Special Election on LBI School Improvements Dec. 10
Long Beach Island — Two town-hall style meetings to discuss a $7.68 million referendum for renovations to the LBI Grade School are slated for later this month in Long Beach Township and Ship Bottom. The first meeting is set for 4:30 p.m., Thursday, Oct. 17 at the Long Beach Township municipal complex. The second session will be held in Ship Bottom with a 6:30 p.m. start time on Monday, Oct. 21. Both sessions are open to everyone.
LBI Consolidated Board of Education President William Fenimore and Bonnie Picaro, board vice president, will be part of an ad-hoc committee at both meetings. Two other board members are expected to also be in attendance for the town-hall sessions. Fenimore said he is working with elected officials on the Island to schedule similar meetings in their communities.
In September, just three weeks after failing to garner enough support, a majority of the school board approved a motion to move forward with plans to rehab the 1950s-era school in Ship Bottom. The referendum is expected to be held from 6 a.m. to 8 p.m., Tuesday, Dec. 10.
Under the proposed renovation plans for the Ship Bottom building, which were unveiled in part at a special meeting in August, the current third- and fourth-grade wing of the school would be converted to the early childhood wing; the superintendent’s office would be relocated to the business office, and there would be two offices in the media center. The media center would also host the fifth- and sixth-grade homerooms for attendance only. Students in the fifth- and sixth-grade area are already changing classes, according to Superintendent Peter Kopack.
The art and music rooms would remain intact, and there would be the ability to hold two gym classes during one period, Kopack said. One teacher would teach health in a classroom and the other would have use of the gym, he has said.
Frank Little, the professional engineer retained by the board to update an April 2015 structural review of the LBI School, said there is nothing in the proposed plan that would require the district to appear before the Ship Bottom Land Use Board seeking a variance. Likewise, he said the scope of the project would not require raising the building, either in part or in totality.
One of the biggest selling points of rehabbing the school for many is the nearly 40 percent in state aid the district would receive to counter the cost.
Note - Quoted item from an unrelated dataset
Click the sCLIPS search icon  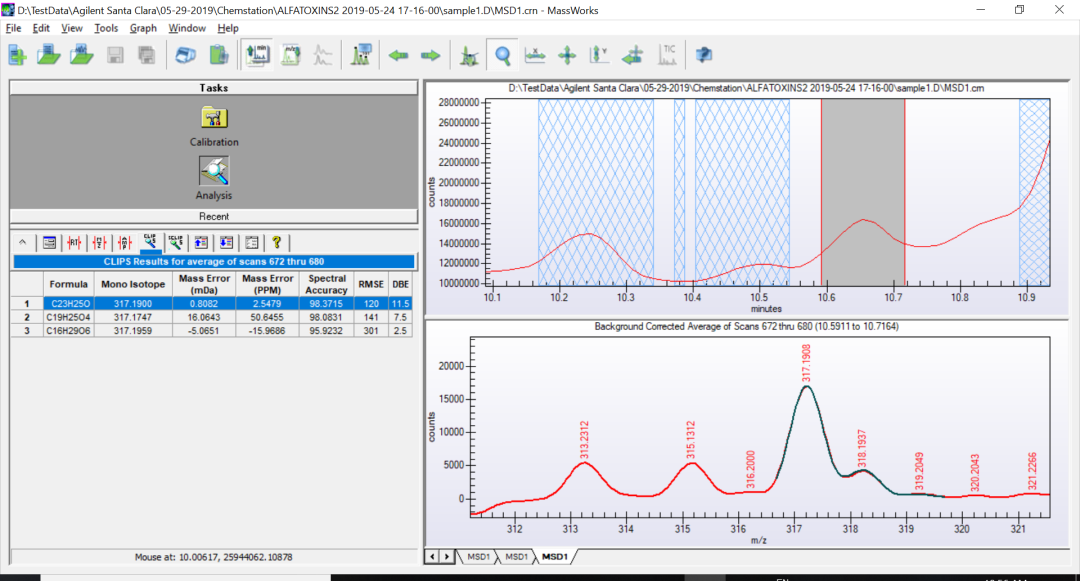point(175,242)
As of now, the district would receive roughly 34 percent in aid from the state for the project. The $7.6 million in bonds is over a 20-year period, and cannot be paid back in full for almost a decade, Tony Solimine, bond counsel for the district, has said.
Taxpayers with a home assessed at $300,000 can expect to see a school tax increase of $8, according to the presentation. It’s a $17 spike in school taxes for a home assessed at $600,000 and $28 for a $1 million assessed value home.